The Education Department had used the Integrated Postsecondary Education Data System (IPEDS) to request seven years of admissions records by race and sex, saying the information was needed to track compliance with the Supreme Court’s 2023 decisions that effectively ended race-conscious affirmative action in higher education. The data demand followed a directive from President Donald Trump, who in an August memorandum accused colleges of relying on “hidden racial proxies” and called for improved federal oversight.

New York Attorney General Letitia James, who joined the multistate challenge, praised the ruling and warned that colleges should not be forced “to produce years of sensitive information to satisfy an arbitrary and unlawful demand.” The lawsuit, filed last month, argued the department adopted the new IPEDS reporting requirements in a rushed manner that left universities little time to prepare and vulnerable to inadvertent errors that could trigger penalties or federal investigations.

Saylor said while the Education Department may have statutory authority to seek such information, the way the agency implemented the new requirements was chaotic and lacked proper engagement with higher education institutions. The judge noted that prior personnel cuts to the department’s National Center for Education Statistics (NCES) left too few employees to manage the expanded surveys, compounding the problems created by an expedited rollout.

Before issuing the preliminary injunction, Saylor had placed temporary restraining orders that extended the deadline for the affected schools to complete the IPEDS survey while he considered the case. On Tuesday he likewise extended the deadline for dozens of other public and private universities as he weighs whether they too should be protected from the reporting mandate. The ruling effectively pauses the administration’s effort to collect the requested historical admissions data from the 17 states while the court examines the legal challenge.
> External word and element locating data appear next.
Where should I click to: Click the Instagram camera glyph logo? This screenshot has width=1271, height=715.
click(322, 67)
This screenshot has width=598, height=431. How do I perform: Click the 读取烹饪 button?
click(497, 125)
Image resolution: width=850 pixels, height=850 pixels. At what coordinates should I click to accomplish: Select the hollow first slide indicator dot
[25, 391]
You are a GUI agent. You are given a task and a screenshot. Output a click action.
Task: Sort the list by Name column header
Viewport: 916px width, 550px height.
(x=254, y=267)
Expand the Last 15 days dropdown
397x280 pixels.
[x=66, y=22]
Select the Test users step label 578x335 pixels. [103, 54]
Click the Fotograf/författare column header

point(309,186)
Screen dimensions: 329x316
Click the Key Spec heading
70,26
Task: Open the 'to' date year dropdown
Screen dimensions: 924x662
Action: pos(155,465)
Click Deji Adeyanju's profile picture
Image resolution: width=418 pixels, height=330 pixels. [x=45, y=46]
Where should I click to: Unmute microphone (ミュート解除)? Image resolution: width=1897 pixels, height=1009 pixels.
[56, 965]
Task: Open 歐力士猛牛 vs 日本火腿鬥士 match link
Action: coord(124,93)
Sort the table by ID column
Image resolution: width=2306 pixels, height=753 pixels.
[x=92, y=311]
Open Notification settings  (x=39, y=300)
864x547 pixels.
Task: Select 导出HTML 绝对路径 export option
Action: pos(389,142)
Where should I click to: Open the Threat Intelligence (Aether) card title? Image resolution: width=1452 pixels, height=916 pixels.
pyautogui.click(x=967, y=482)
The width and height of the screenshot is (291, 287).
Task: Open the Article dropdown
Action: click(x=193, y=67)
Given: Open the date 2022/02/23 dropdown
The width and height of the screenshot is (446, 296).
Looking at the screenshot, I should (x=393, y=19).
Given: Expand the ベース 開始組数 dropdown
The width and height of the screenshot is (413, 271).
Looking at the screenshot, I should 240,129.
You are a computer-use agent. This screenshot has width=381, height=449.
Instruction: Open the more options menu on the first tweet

The Education Department did not respond to a Reuters request for comment. The litigation underscores a broader clash between the Biden-era enforcement apparatus and the Trump administration’s policy priorities, and comes amid growing litigation over federal attempts to regulate how states and institutions collect and report demographic information. The injunction leaves open further legal fights over whether and how the department can obtain detailed, multi-year admissions data in pursuit of civil-rights compliance reviews.